» Required action
Set down all of the entries precisely as they were written.

- - - -

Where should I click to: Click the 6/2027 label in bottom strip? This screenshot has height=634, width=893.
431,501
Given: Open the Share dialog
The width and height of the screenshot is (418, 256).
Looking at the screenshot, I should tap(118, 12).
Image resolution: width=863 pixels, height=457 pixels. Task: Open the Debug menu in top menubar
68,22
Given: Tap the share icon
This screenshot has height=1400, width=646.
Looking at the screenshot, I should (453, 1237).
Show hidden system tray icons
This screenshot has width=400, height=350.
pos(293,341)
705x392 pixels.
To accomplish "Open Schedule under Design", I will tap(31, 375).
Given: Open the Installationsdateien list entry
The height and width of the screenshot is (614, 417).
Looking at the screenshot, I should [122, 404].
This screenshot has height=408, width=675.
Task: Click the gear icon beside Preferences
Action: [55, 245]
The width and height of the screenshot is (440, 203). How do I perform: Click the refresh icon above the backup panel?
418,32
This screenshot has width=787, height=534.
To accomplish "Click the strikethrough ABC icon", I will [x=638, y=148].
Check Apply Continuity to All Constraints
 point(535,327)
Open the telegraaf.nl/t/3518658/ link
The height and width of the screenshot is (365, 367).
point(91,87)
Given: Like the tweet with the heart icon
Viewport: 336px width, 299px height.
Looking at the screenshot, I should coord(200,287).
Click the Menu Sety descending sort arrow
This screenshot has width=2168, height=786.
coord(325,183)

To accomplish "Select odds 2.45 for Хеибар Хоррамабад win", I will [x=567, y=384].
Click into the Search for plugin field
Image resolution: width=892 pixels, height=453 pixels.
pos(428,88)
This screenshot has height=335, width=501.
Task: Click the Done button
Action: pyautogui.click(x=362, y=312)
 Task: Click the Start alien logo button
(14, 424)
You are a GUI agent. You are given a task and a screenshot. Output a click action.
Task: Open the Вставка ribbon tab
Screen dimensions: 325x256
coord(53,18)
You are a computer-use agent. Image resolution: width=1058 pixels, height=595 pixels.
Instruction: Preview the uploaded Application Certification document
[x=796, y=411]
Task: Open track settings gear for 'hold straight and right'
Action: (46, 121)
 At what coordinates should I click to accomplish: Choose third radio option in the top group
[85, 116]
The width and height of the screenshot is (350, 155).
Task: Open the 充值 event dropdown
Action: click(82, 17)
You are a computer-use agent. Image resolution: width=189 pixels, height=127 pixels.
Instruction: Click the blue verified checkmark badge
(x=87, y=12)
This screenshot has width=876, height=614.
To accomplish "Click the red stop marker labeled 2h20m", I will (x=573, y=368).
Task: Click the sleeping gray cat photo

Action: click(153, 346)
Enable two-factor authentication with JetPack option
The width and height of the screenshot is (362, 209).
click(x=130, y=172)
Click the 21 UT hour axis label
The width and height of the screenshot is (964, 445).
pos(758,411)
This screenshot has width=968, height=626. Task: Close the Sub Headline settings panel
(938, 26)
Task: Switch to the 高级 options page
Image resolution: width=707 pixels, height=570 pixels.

- - - -

» Solution to the problem
Where should I click to: Click the 6/2027 label in bottom strip? This screenshot has height=634, width=893.
431,501
Given: Open the Share dialog
The width and height of the screenshot is (418, 256).
Looking at the screenshot, I should tap(118, 12).
Image resolution: width=863 pixels, height=457 pixels. Task: Open the Debug menu in top menubar
68,22
Given: Tap the share icon
This screenshot has height=1400, width=646.
Looking at the screenshot, I should (453, 1237).
Show hidden system tray icons
This screenshot has width=400, height=350.
pos(293,341)
705x392 pixels.
To accomplish "Open Schedule under Design", I will tap(31, 375).
Given: Open the Installationsdateien list entry
The height and width of the screenshot is (614, 417).
Looking at the screenshot, I should [122, 404].
This screenshot has height=408, width=675.
Task: Click the gear icon beside Preferences
Action: [55, 245]
The width and height of the screenshot is (440, 203). How do I perform: Click the refresh icon above the backup panel?
418,32
This screenshot has width=787, height=534.
To accomplish "Click the strikethrough ABC icon", I will [x=638, y=148].
Check Apply Continuity to All Constraints
 point(535,327)
Open the telegraaf.nl/t/3518658/ link
The height and width of the screenshot is (365, 367).
point(91,87)
Given: Like the tweet with the heart icon
Viewport: 336px width, 299px height.
Looking at the screenshot, I should coord(200,287).
Click the Menu Sety descending sort arrow
This screenshot has width=2168, height=786.
coord(325,183)

To accomplish "Select odds 2.45 for Хеибар Хоррамабад win", I will [x=567, y=384].
Click into the Search for plugin field
Image resolution: width=892 pixels, height=453 pixels.
pos(428,88)
This screenshot has height=335, width=501.
Task: Click the Done button
Action: pyautogui.click(x=362, y=312)
 Task: Click the Start alien logo button
(14, 424)
You are a GUI agent. You are given a task and a screenshot. Output a click action.
Task: Open the Вставка ribbon tab
Screen dimensions: 325x256
coord(53,18)
You are a computer-use agent. Image resolution: width=1058 pixels, height=595 pixels.
Instruction: Preview the uploaded Application Certification document
[x=796, y=411]
Task: Open track settings gear for 'hold straight and right'
Action: (46, 121)
 At what coordinates should I click to accomplish: Choose third radio option in the top group
[85, 116]
The width and height of the screenshot is (350, 155).
Task: Open the 充值 event dropdown
Action: click(82, 17)
You are a computer-use agent. Image resolution: width=189 pixels, height=127 pixels.
Instruction: Click the blue verified checkmark badge
(x=87, y=12)
This screenshot has width=876, height=614.
To accomplish "Click the red stop marker labeled 2h20m", I will (x=573, y=368).
Task: Click the sleeping gray cat photo

Action: click(153, 346)
Enable two-factor authentication with JetPack option
The width and height of the screenshot is (362, 209).
click(x=130, y=172)
Click the 21 UT hour axis label
The width and height of the screenshot is (964, 445).
pos(758,411)
This screenshot has width=968, height=626. Task: Close the Sub Headline settings panel
(938, 26)
Task: Switch to the 高级 options page
Image resolution: width=707 pixels, height=570 pixels.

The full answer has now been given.